Nevertheless, our analysis suggests another fact that FSH is just very helpful replenishment when the bed capacity of DH cannot be increased to necessary level in the short term. Comprised with FSH, the DH can inhibit the transmission of COVID-19 more effectively. Figures 9, 10, and 11 reveal that the effective home quarantine is also a decisive factor for success in containment of COVID-19 in Wuhan. If people did not stay at home and most traditional family gatherings for the new year festival were not stopped, a small increase in the number of close contact would lead to increasing trend of COVID-19 in Wuhan. Low tracing efficiency of infectious in the early stage of outbreak would cause a large number of new infections, and then the cumulative number of confirmed cases in the following stages would be beyond imagination (see Fig. 12). That is to say, timely and quickly tracing of infectious at the beginning of outbreak is crucial for controlling of COVID-19, although it may need a huge economic cost.
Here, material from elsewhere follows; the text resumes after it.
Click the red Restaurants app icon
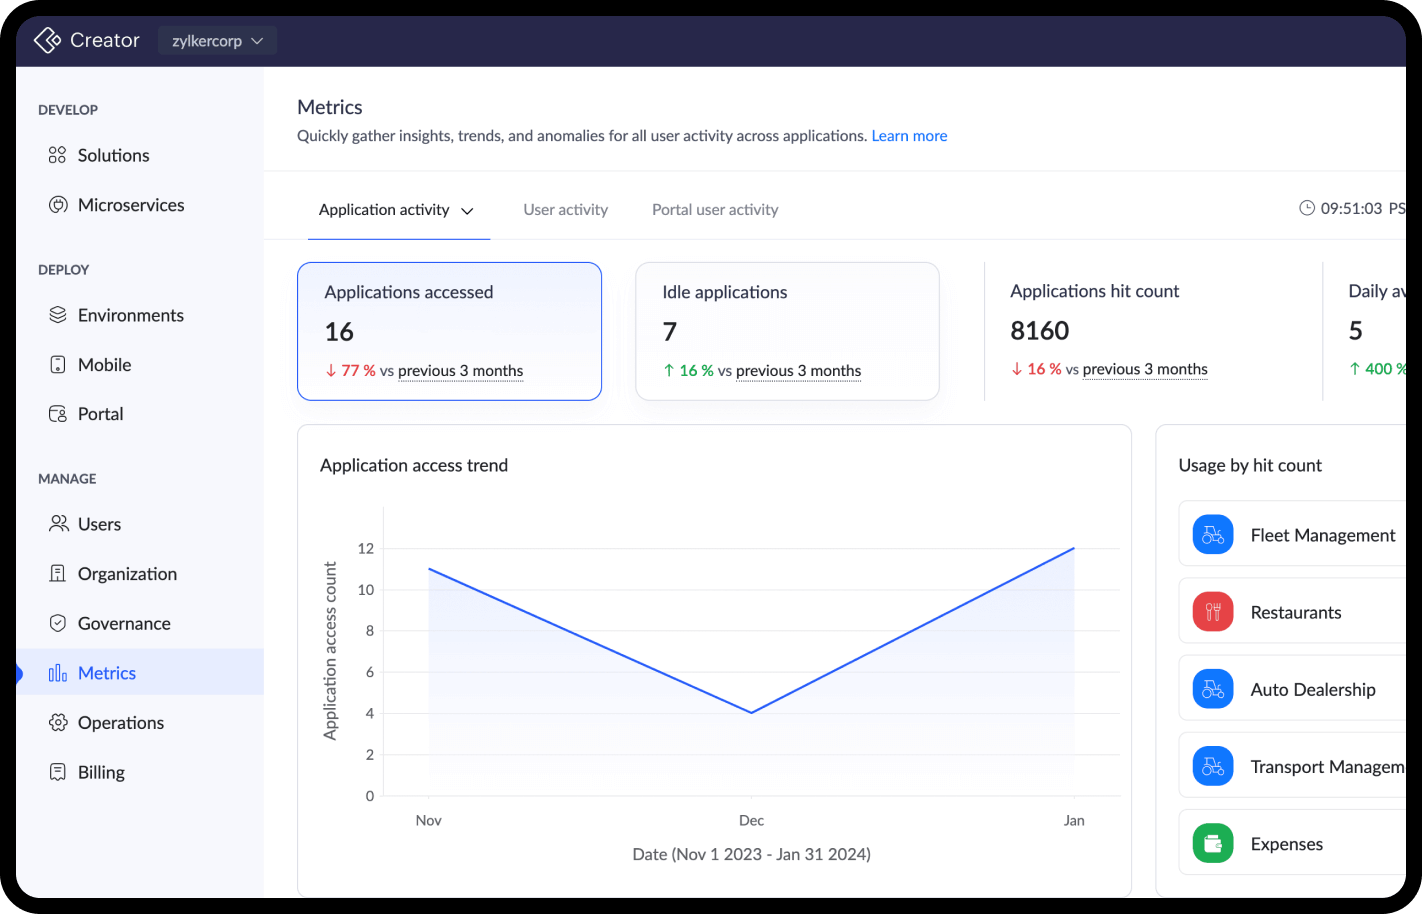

Furthermore, the outbreaks in other regions of China, such as the outbreak occurred in Beijing on June 11, 2020 (National Health Commission of the People’s Republic of China 2020a), and the outbreak lighted in Hebei Province on January 3, 2021 (Health Commission of Hebei Province 2021), were also effectively constrained by the insights of JPCM. The World Health Organization stated that China has paid enormous efforts in responding to the COVID-19 epidemic and has effectively prevented the further spread of the epidemic. In particular, the prevention and control measures implemented in Wuhan and other infected cities were timely and effective. The World Health Organization also calls on other countries and regions in the world to learn from China (World Health Organization 2021). In summary, the combining multiple measures must be simultaneously implemented as quickly and as early as possible when we struggle with COVID-19 or other pandemic in future.